In response to your two points:
- malloc() / realloc() already follows a pattern. The only question is whether the pattern that it follows is effective enough for appending a single byte at a time. The Perl source code shows that if the malloc() that comes with Perl is used, sv_grow() (the internal function ultimately used to the memory area used to hold the string) determines whether a realloc() is necessary by calling malloced_size(), meaning that realloc() is partially inlined into sv_grow().
- The critical section of the assembly code generated for Linux is:
movl %eax, (%esp)
movl %ebx, 4(%esp)
testl %eax, %eax
cmpl $16777215, %ebx
It looks as if the chance that the loop is optimized away is actually not so great. This should have been obvious by the fact that it took a whole 10 seconds to complete. Counting to 16Mbytes is not hard for a P3 800 Mhz box and I would expect this to have taken less than 1/10th of a second. Just for fun, I replaced the "assert(realloc(...))" with ";" and the time to complete was 0.03s. Yes, I checked the assembly code to ensure that the loop was not optimized away. This shows that the cost of a realloc() is approximately 300 times that of an increment/compare/branch.

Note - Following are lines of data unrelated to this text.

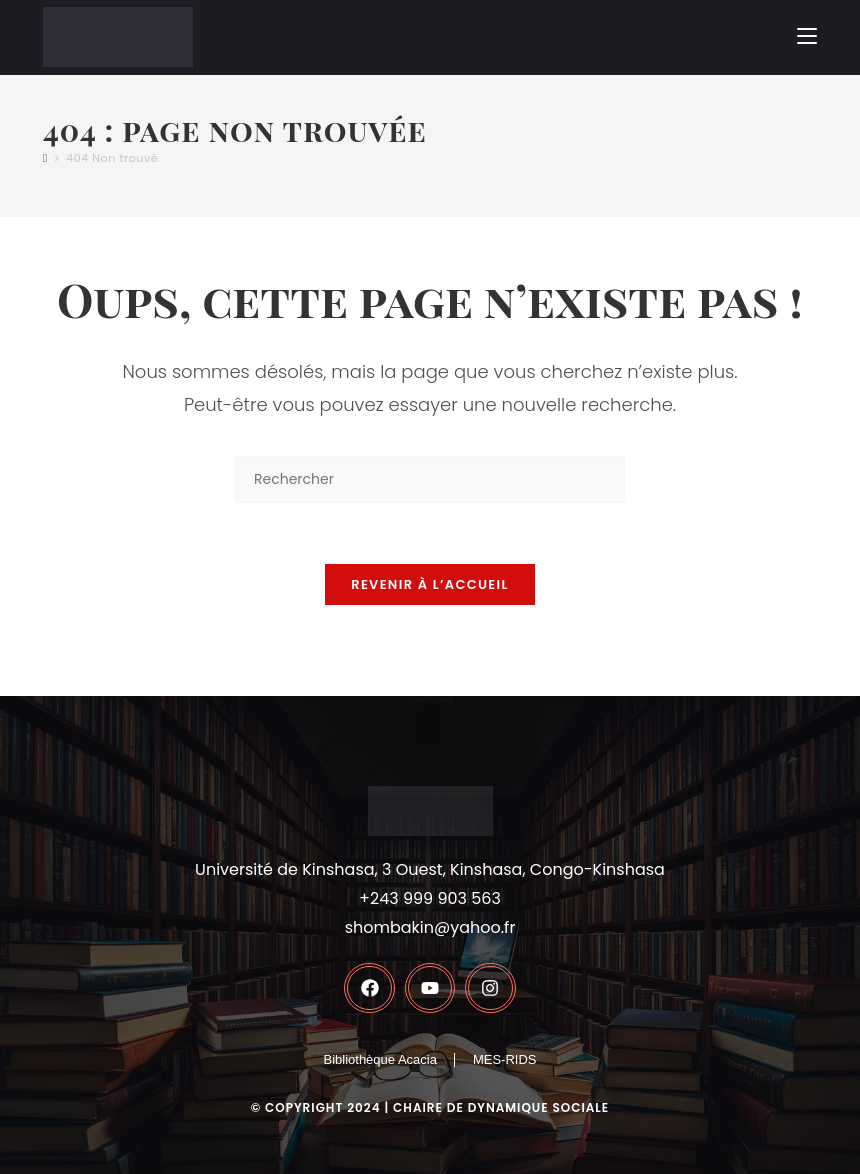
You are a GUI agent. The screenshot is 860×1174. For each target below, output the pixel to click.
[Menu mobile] (807, 36)
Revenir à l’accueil (429, 584)
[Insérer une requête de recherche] (430, 479)
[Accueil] (45, 158)
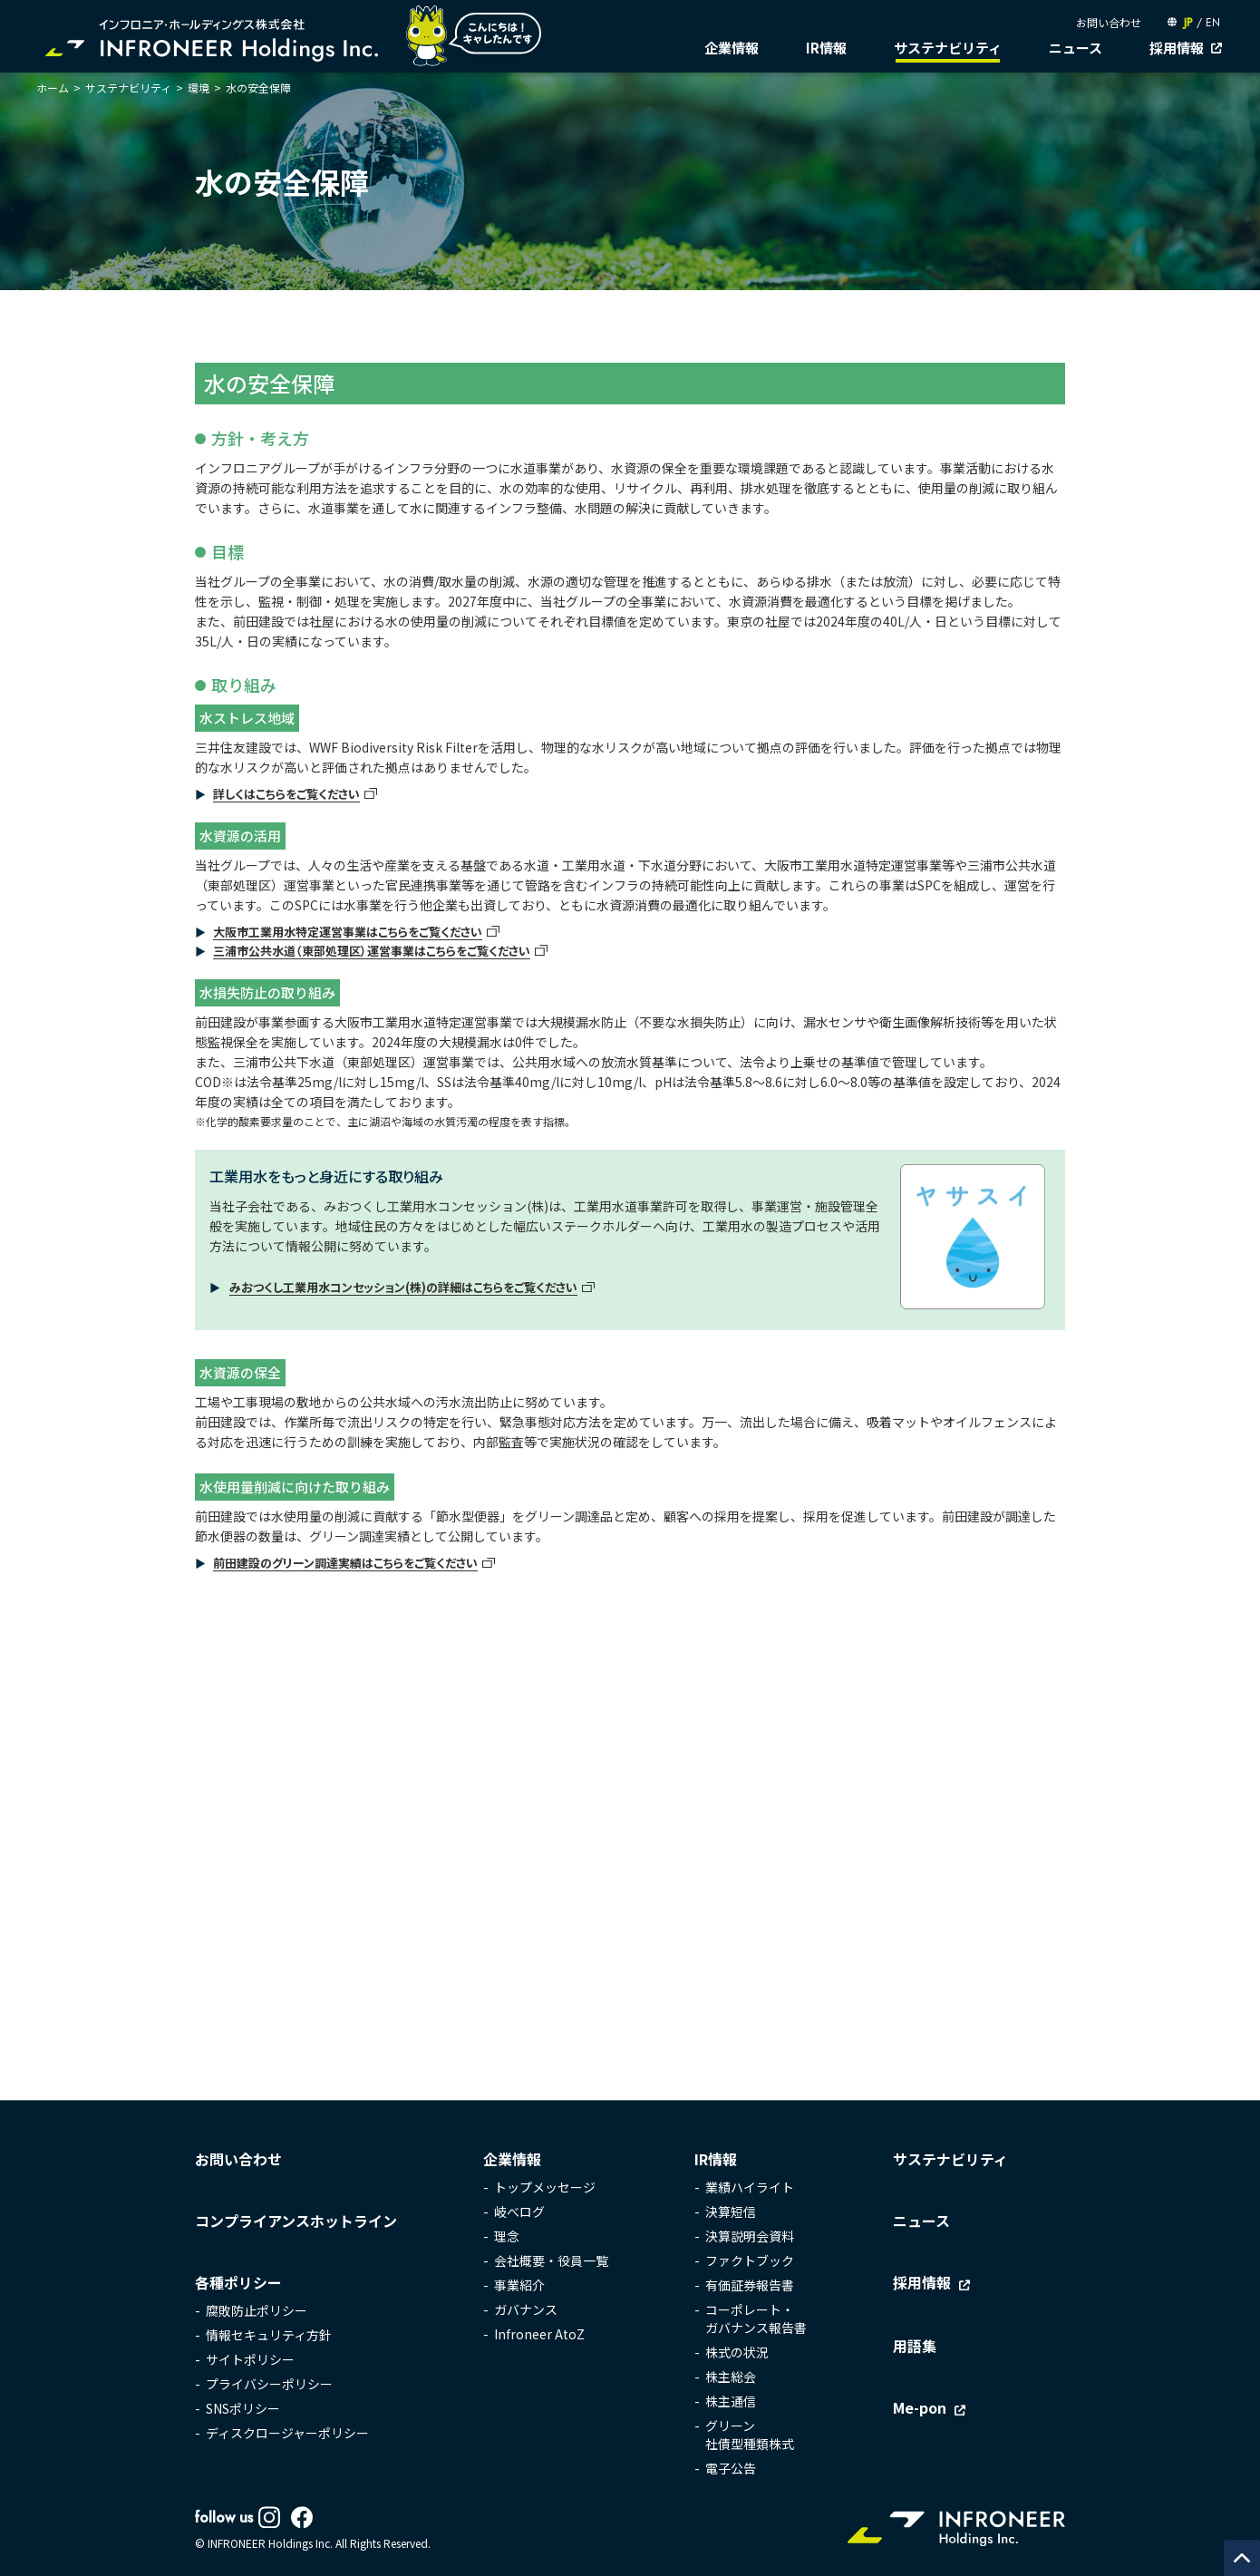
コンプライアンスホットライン (296, 2221)
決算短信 (730, 2212)
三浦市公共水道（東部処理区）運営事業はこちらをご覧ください (371, 950)
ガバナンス (525, 2310)
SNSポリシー (243, 2409)
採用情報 (1176, 47)
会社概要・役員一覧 (551, 2261)
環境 (198, 87)
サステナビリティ (948, 47)
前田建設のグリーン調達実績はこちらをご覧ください (345, 1562)
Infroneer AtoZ (539, 2335)
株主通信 (730, 2402)
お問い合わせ (1108, 22)
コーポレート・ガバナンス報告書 (756, 2319)
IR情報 (826, 47)
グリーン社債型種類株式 (749, 2435)
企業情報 (731, 47)
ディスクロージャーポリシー (287, 2434)
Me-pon (919, 2408)
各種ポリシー (238, 2283)
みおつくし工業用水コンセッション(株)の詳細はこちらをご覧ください (403, 1287)
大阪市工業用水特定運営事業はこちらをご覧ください (347, 931)
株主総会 (730, 2377)
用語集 (914, 2346)
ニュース (1075, 47)
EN (1213, 23)
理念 (506, 2237)
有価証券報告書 (749, 2286)
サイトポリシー (250, 2360)
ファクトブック (749, 2261)
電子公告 (730, 2469)
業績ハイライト (749, 2188)
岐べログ (519, 2212)
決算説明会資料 (749, 2237)
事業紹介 (519, 2286)
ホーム (52, 87)
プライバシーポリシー (269, 2385)
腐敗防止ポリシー (256, 2311)
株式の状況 (737, 2353)
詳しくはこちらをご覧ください (286, 793)
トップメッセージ (545, 2188)
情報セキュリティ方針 (269, 2336)
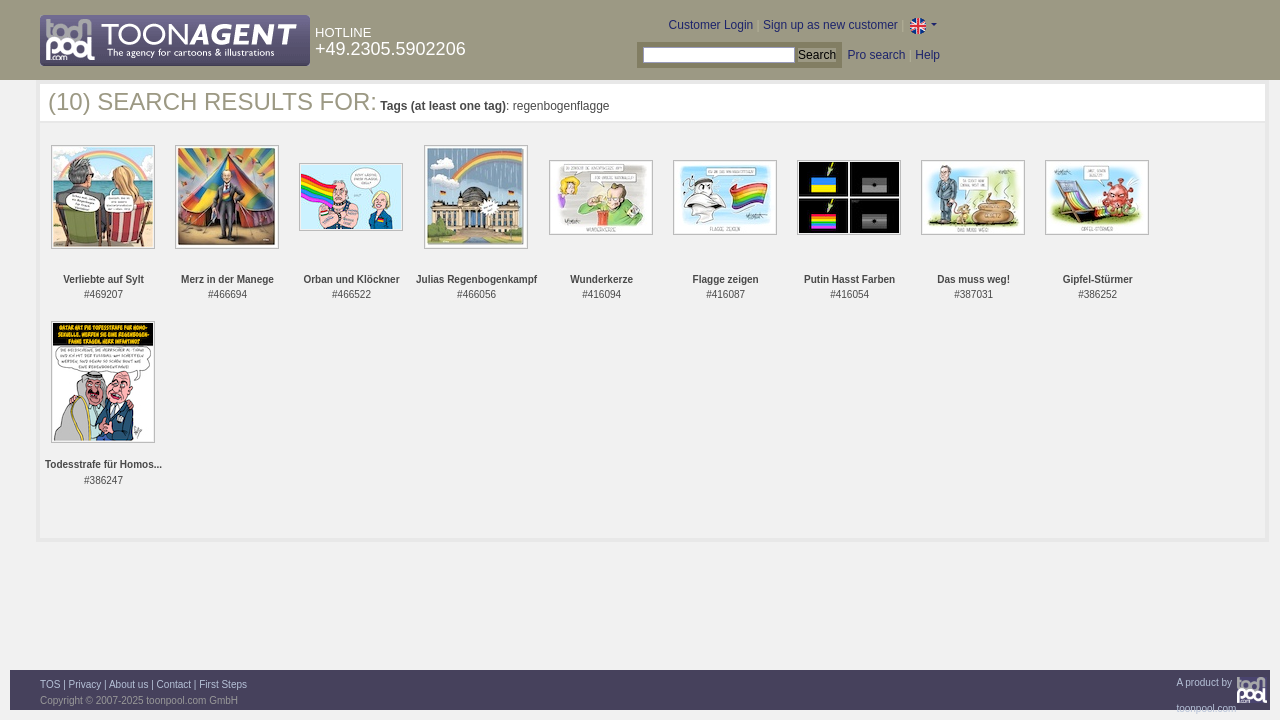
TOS (50, 684)
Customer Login (711, 25)
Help (927, 55)
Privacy (85, 684)
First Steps (223, 684)
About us (128, 684)
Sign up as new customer (830, 25)
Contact (174, 684)
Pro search (876, 55)
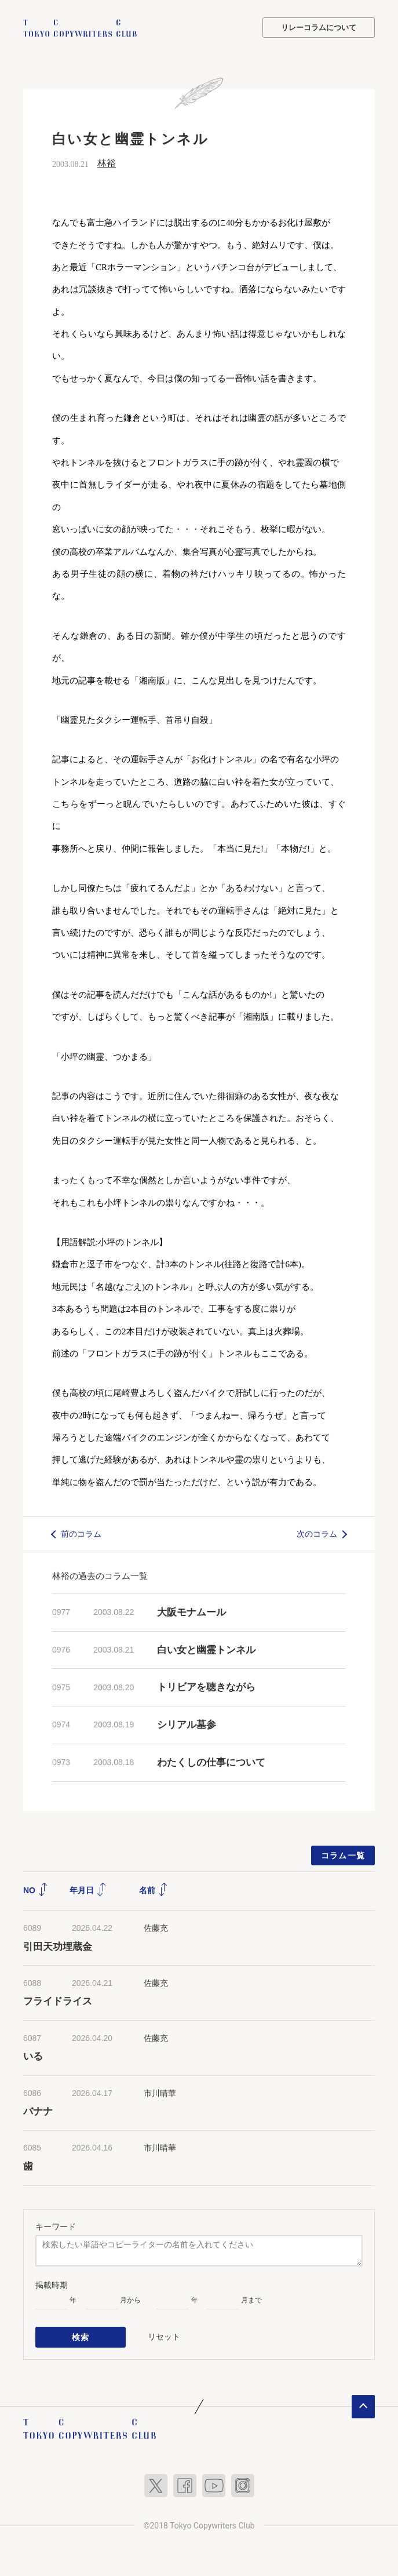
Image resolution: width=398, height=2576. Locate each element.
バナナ (38, 2110)
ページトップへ (363, 2405)
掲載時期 (51, 2284)
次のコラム (317, 1533)
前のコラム (81, 1533)
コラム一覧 (343, 1855)
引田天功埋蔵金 (57, 1946)
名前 (153, 1889)
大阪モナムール (191, 1611)
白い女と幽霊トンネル (206, 1649)
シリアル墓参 (186, 1724)
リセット (164, 2335)
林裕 (106, 163)
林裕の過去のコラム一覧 (100, 1575)
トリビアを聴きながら (206, 1687)
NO (35, 1889)
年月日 (88, 1889)
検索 (81, 2336)
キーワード (55, 2226)
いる (33, 2055)
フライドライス (57, 2001)
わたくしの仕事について (211, 1761)
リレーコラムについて (318, 27)
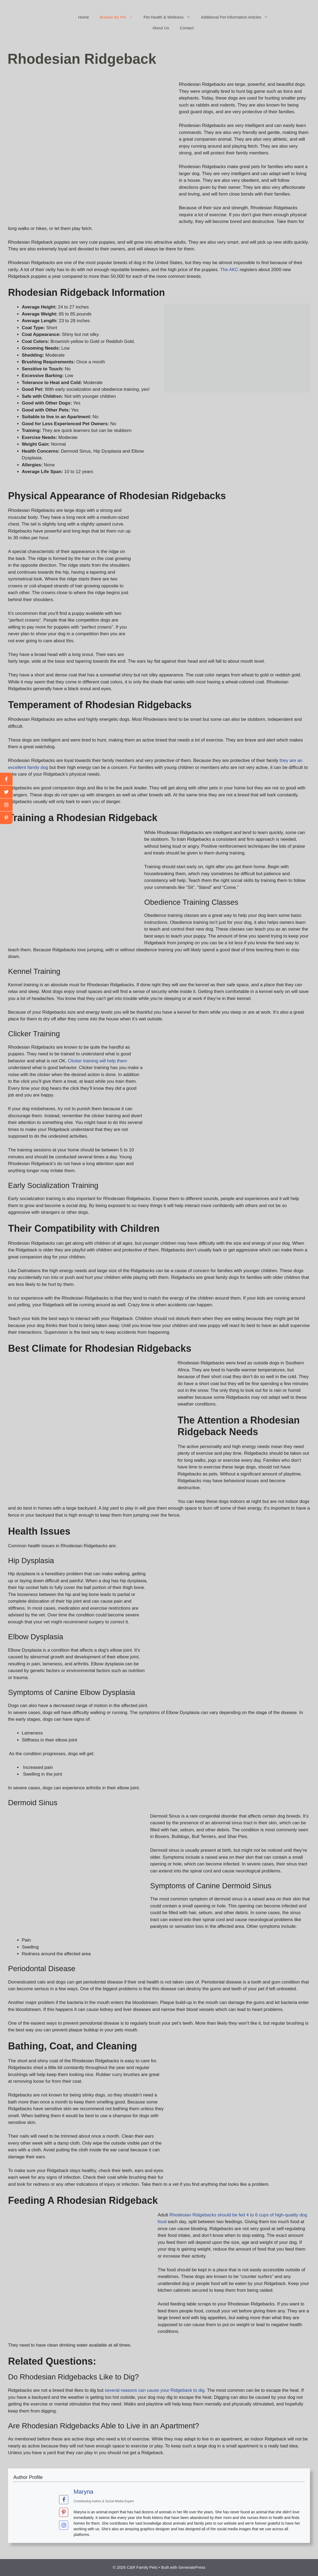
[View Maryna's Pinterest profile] (63, 2512)
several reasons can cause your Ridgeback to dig (154, 2390)
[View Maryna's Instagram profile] (63, 2525)
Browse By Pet (119, 17)
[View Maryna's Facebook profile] (63, 2499)
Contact (187, 28)
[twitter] (6, 792)
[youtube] (6, 805)
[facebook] (6, 779)
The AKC (229, 269)
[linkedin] (6, 817)
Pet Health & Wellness (170, 17)
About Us (161, 28)
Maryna (83, 2491)
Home (83, 17)
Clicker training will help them (97, 1060)
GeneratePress (191, 2567)
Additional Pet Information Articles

In terms of overhead, it is not quite this bad, as increment/compare/branch does not achieve the operation we are trying to perform. Since even an inlined strategy to second guess malloc() and pre-alloc by larger increments would require more code than a increment/compare/branch, the 'overhead' of realloc() may not be that significant at all for a decent implementation of realloc().
Also, as I need to mention again, implementations of realloc() that use mremap() can reallocate large (4096+ bytes) memory areas without any need to copy the data itself. Pages are re-addressed.